Multi-char terminators

Colin Fleming colin.flem... at coreproc.com
Fri Oct 6 17:06:03 UTC 2006


Hi Adrian,

Thanks for the response! I need to think about it a bit more.
Obviously in this case it's not a huge problem, but it might be if I
move to marking strings rather than copying and a buffer boundary
happens to break up the terminator. The problem with constructing the
machine manually is that I can't really do any better than Ragel does
- if you have no look-ahead, you never know if you're on a terminator
until the end of it.

I'll read up a bit about scanners, too, it sounds interesting.

Cheers,
Colin

On 10/5/06, Adrian Thurston <thurs... at cs.queensu.ca> wrote:
>
> Hello,
>
> If you wanted to remove buffered items when the termination sequence was
> variable length, you might be able to record the length of the buffer when
> you start the termination sequence. This might not always work properly though.
>
> But if you want to avoid undoing work you've done, then you need to delay
> buffering. At the moment I can't think of a general way to express the
> delayed buffering of ']' using pure regular languages with embedded actions.
>
> The local error action embedding operators are related to this problem, but
> not a good fit in this case.
>
> So, some options:
>
> 1. You could build a machine manually. Basically draw out the state machine
> you want and use the , and -> operators to construct it. Note that you can
> still embed actions anywhere you want. In places where you go back to start
> buffer the necessary number of ']' characters.

........

> _TASK PROMPT_:
Reproduce everything in the mailing-list message on multi-char terminators from "I'll read up" down to "work properly though.", unchanged.

> _DATA PROVIDED_:
........

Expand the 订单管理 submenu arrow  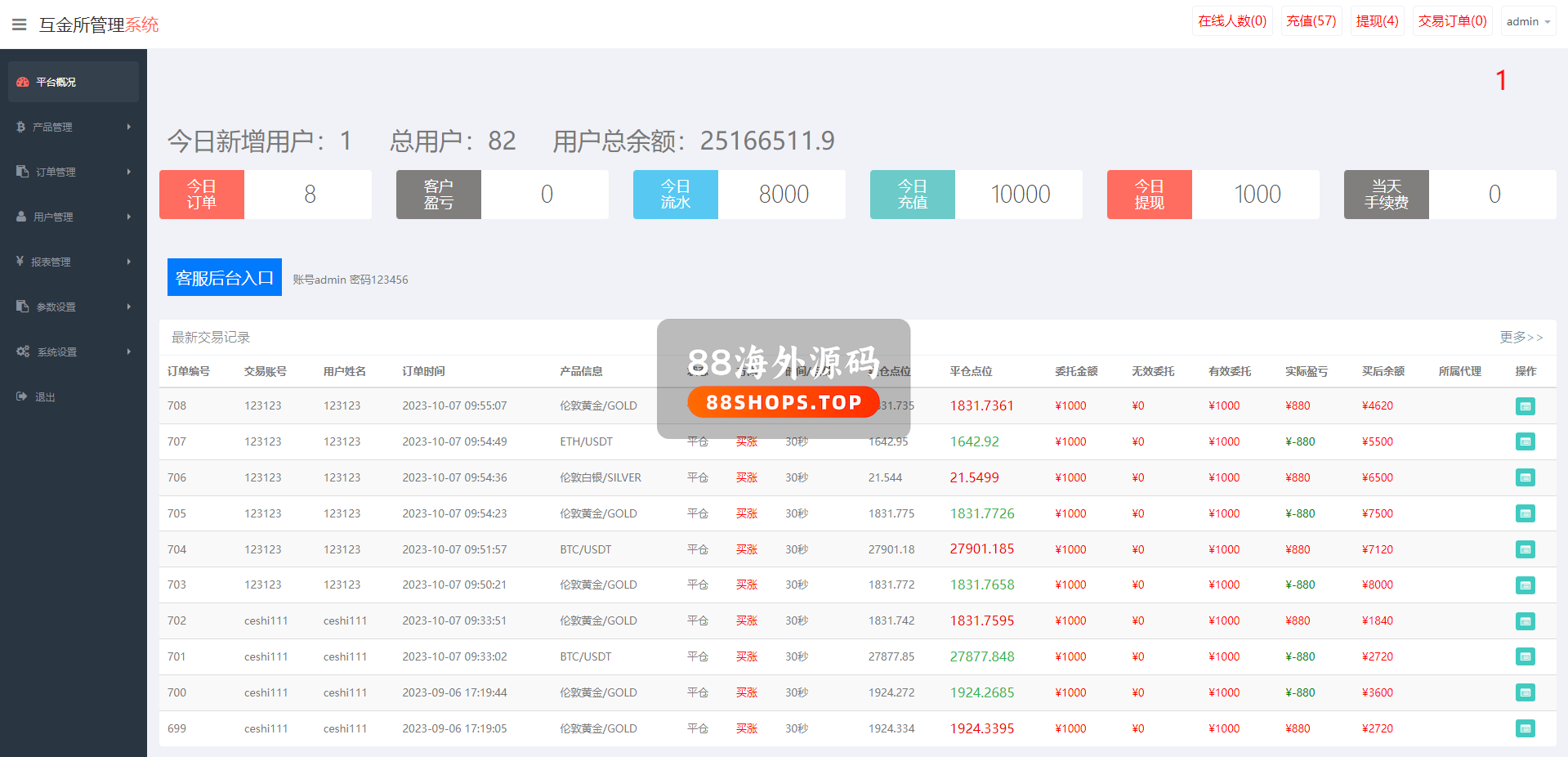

........

> _RESULT OF THE TASK_:
I'll read up a bit about scanners, too, it sounds interesting.

Cheers,
Colin

On 10/5/06, Adrian Thurston <thurs... at cs.queensu.ca> wrote:
>
> Hello,
>
> If you wanted to remove buffered items when the termination sequence was
> variable length, you might be able to record the length of the buffer when
> you start the termination sequence. This might not always work properly though.